Purpose : To validate a simple, sensitive, and multifunctional endogenous protein tagging approach that enables small molecule/genetic high-throughput screens (HTS) and the probing of ocular disease-related biology.

Methods : CRISPR/Sp.Cas9 engineering was used to introduce an 11 amino acid luminescent peptide tag (HiBiT) onto proteins associated with age-related macular degeneration (AMD) - complement factor H (CFH) and high temperature requirement A1 (HtrA1) in immortalized and induced pluripotent stem cell (iPSC)-derived retinal pigment epithelial (RPE) cells. We appended this same tag also onto pigment epithelium-derived factor (PEDF), a cytoprotective protein produced in the retina. Editing was verified by genomic DNA analysis, short interfering RNA, and HiBiT blotting. Native quaternary structure was determined by size-exclusion chromatography (SEC). Small molecule HTS was performed on HtrA1 HiBiT cells, yielding potential enhancing compounds. These compounds were further examined for mechanism of action and via HiBiT assays, qPCR, and label-free proteomics.
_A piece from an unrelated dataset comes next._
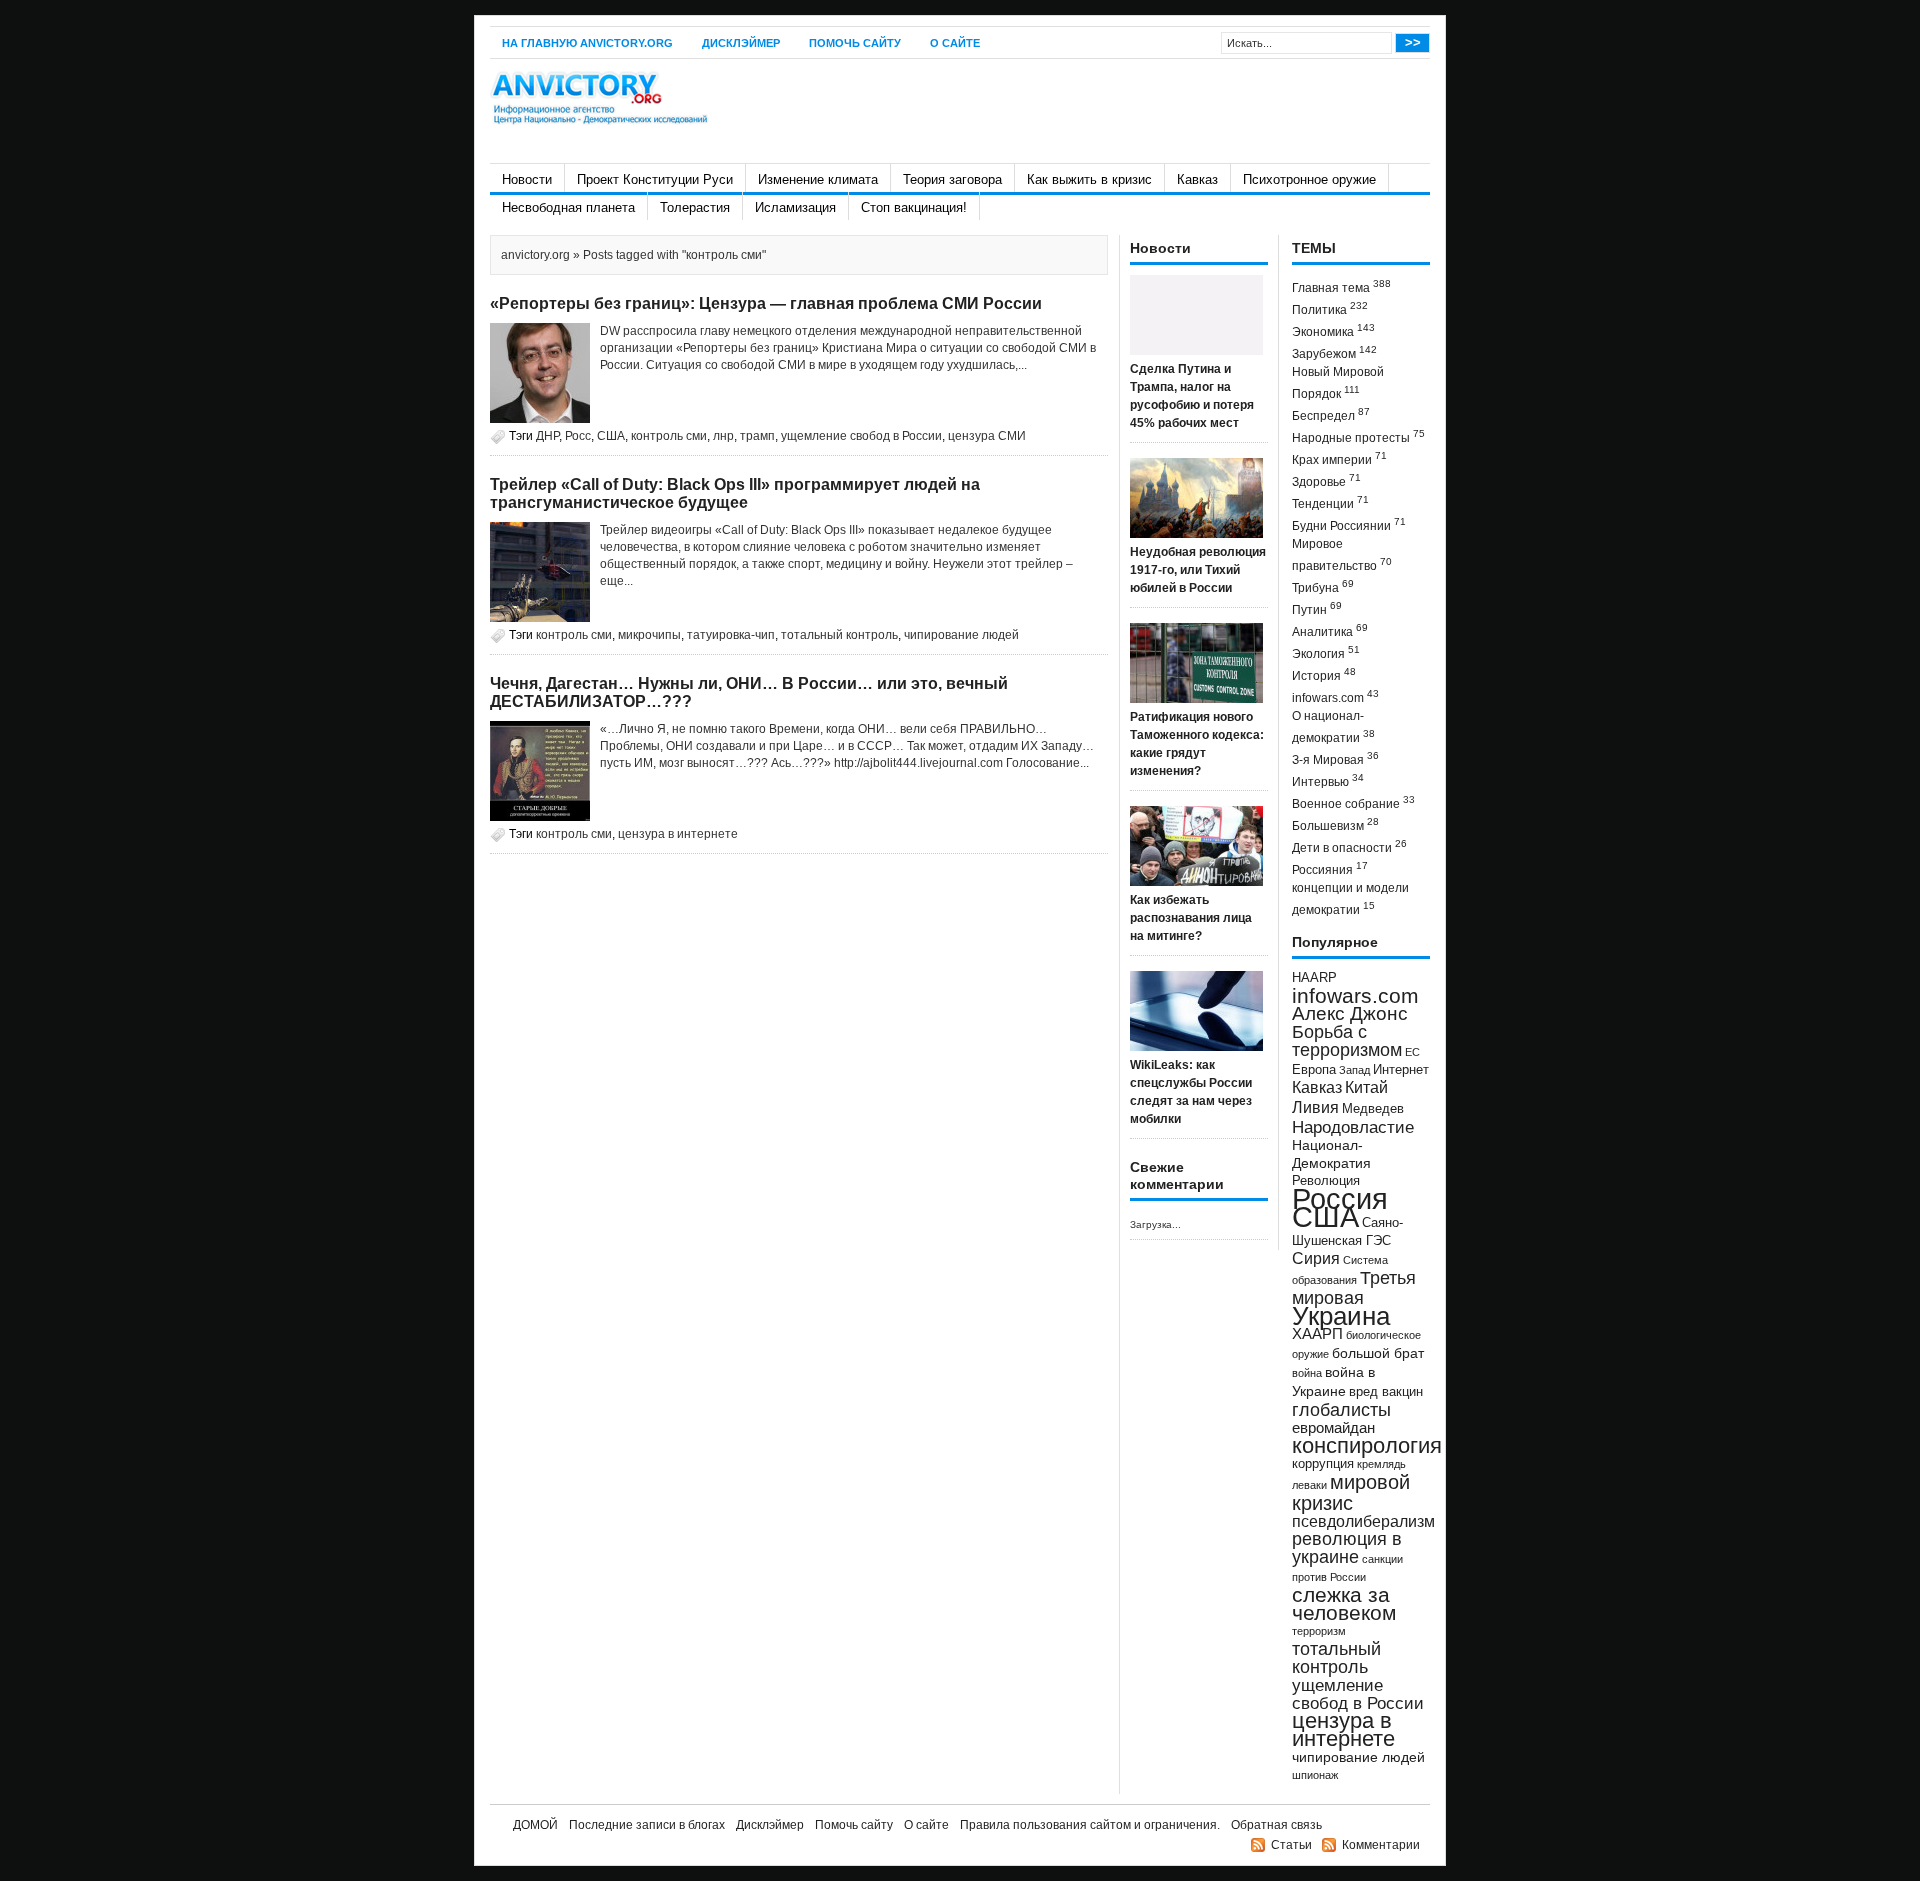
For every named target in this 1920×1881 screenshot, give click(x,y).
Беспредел (1331, 414)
Results : CRISPR editing resulted in editing rates of 55-88%. siRNA verified the specificity of the tagging. Denaturing HiBiT blotting demonstrated a single tagged species for HtrA1 and PEDF (~50 kDa), and two species for CFH (full length and FHL-1). However, SEC followed by a HiBiT assay demonstrated the formation of higher order species (~400 kDa) under native conditions in CFH and HtrA1 media samples. Small molecule HTS on HtrA1 HiBiT cells identified compounds that significantly enhanced secreted and intracellular HtrA1 levels, which was confirmed upon follow up and secondary assays.
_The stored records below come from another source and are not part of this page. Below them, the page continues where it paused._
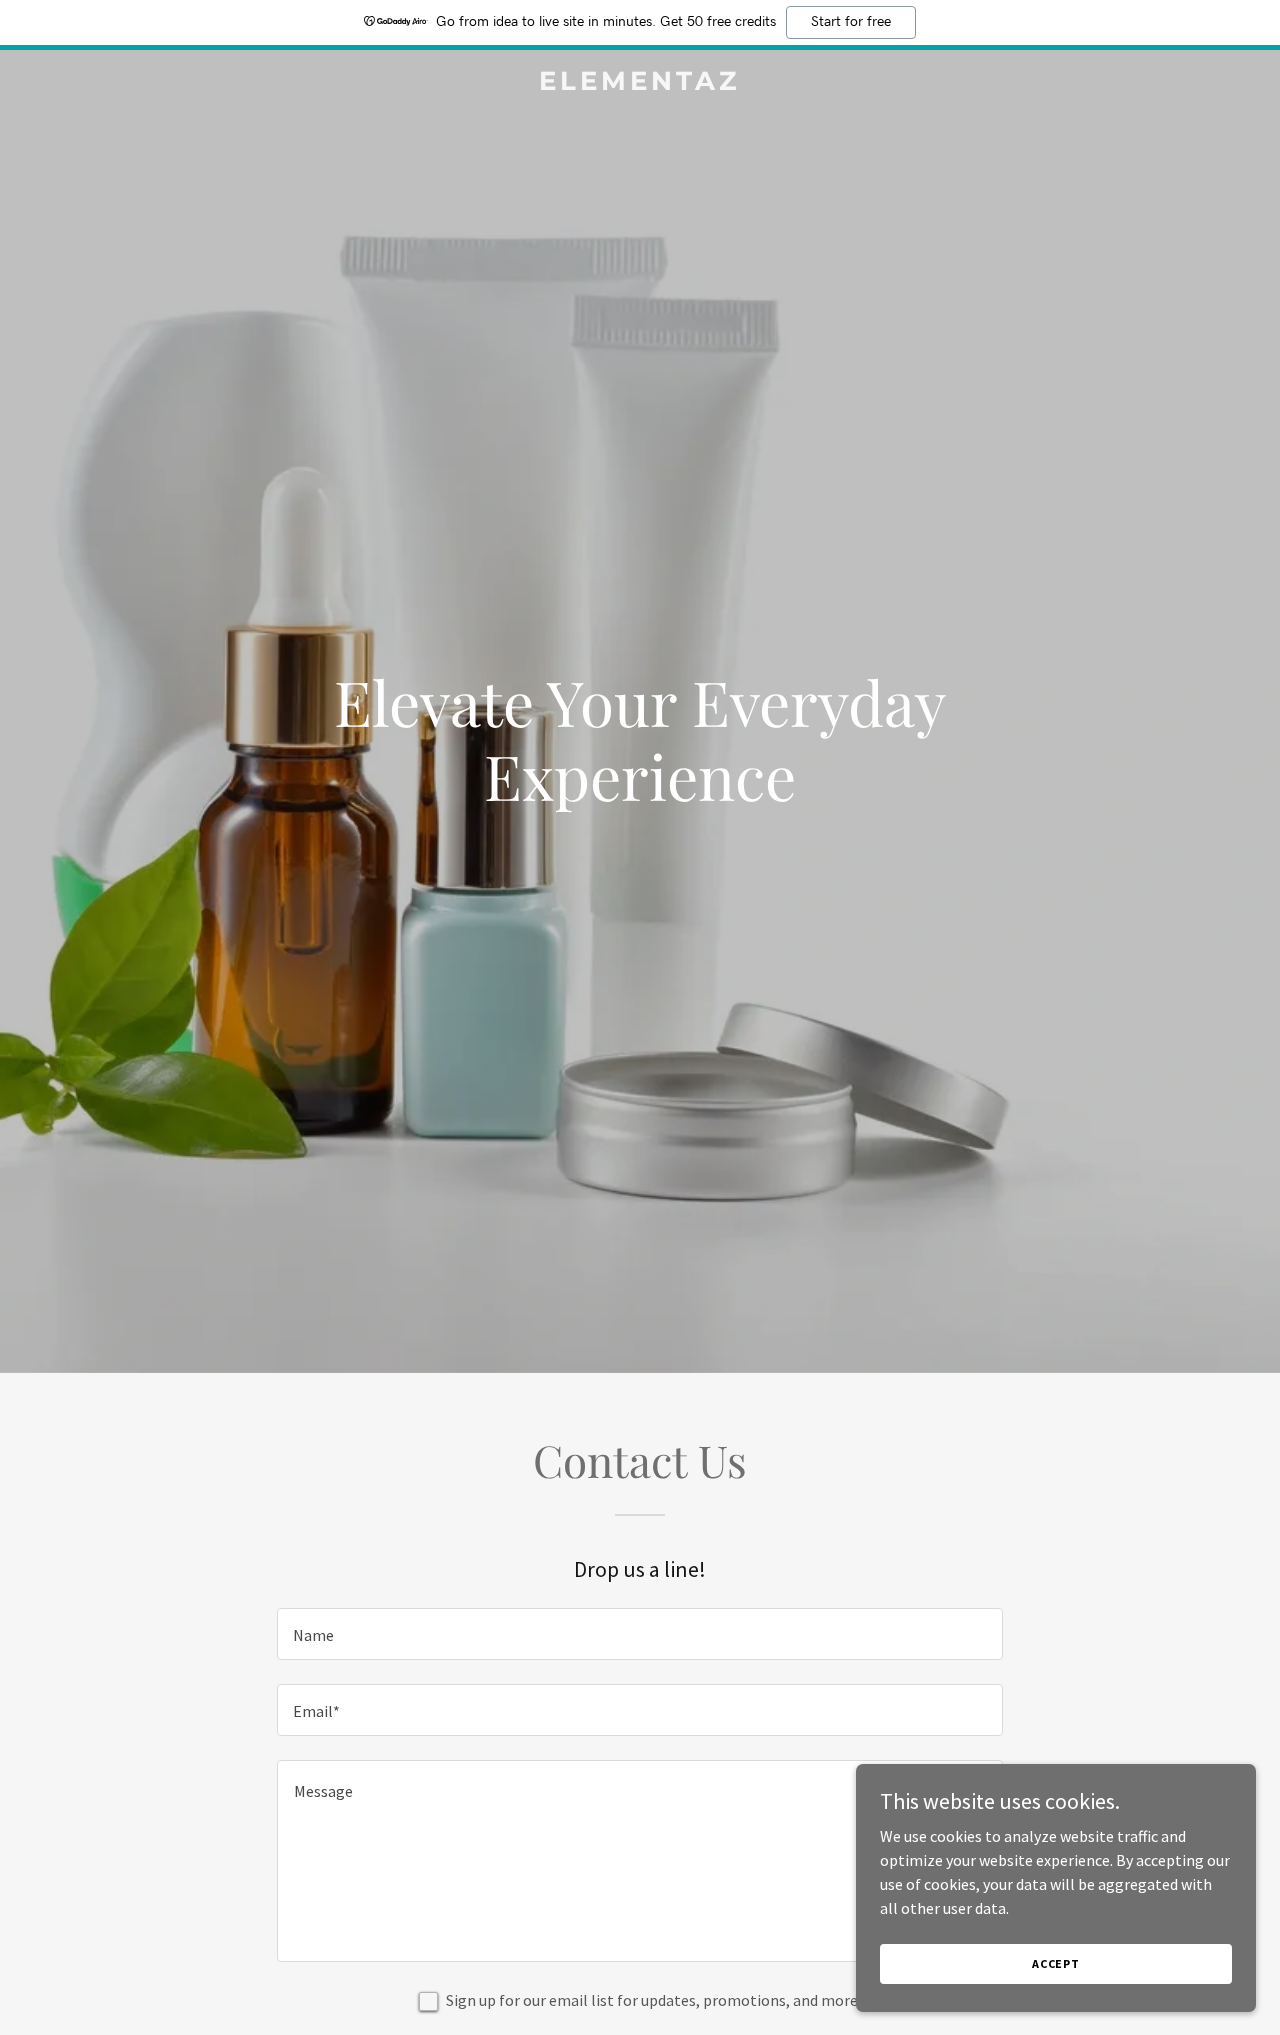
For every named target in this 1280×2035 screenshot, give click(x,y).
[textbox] (639, 1634)
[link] (640, 84)
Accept (1056, 1963)
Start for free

Conclusions : HiBiT tagging serves as a simple and effective method to monitor endogenous protein production, native conformation/size and regulation. HiBiT cell lines can be used to easily and quickly perform HTS, identifying new lead small molecule regulators of retinal degeneration-associated proteins. We envision that this strategy can be used to gain insight into many disease-associated ocular proteins and identify new small molecule or genetic therapeutics for vision disorders.

This abstract was presented at the 2023 ARVO Annual Meeting, held in New Orleans, LA, April 23-27, 2023.